(Stored data entries)
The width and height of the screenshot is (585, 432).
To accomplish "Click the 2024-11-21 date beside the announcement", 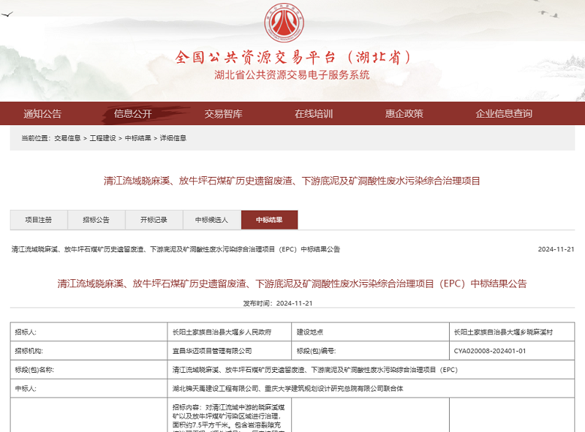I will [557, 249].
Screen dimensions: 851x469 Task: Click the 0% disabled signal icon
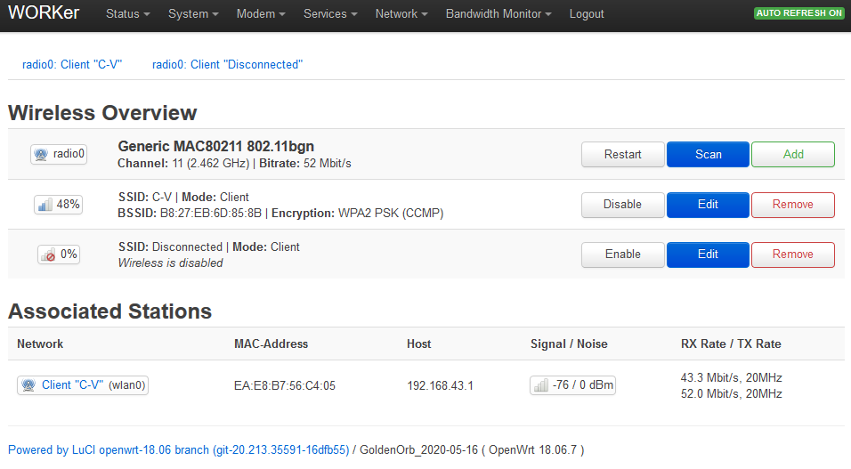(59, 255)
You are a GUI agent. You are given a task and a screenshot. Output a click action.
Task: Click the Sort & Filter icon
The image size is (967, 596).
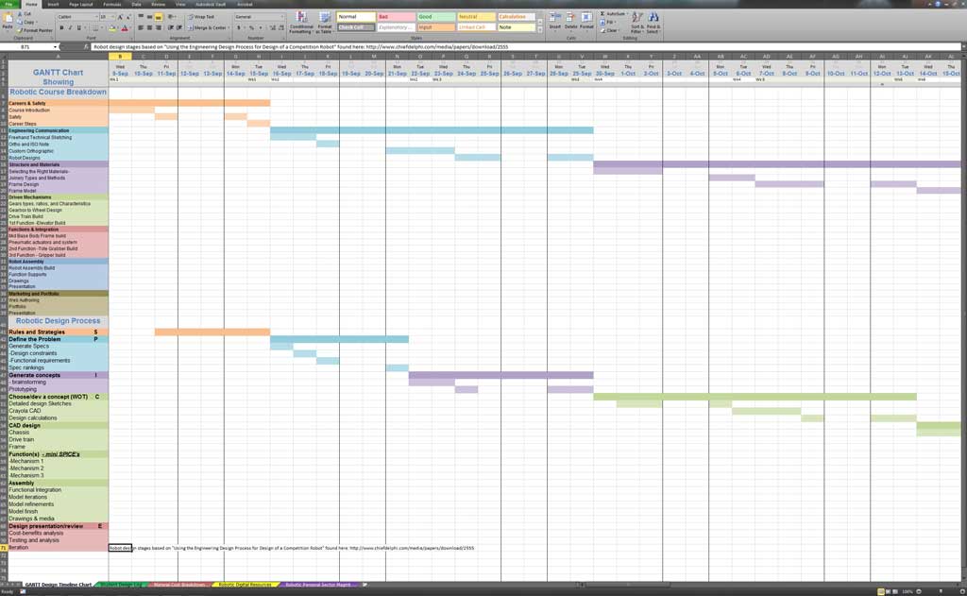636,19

- Exercise directions
Check every line of the records above for the string "screenshot". Copy those that hold it.

- Output for this exercise
The width and height of the screenshot is (585, 432).
You are a GUI agent. You are given a task and a screenshot. Output a click action.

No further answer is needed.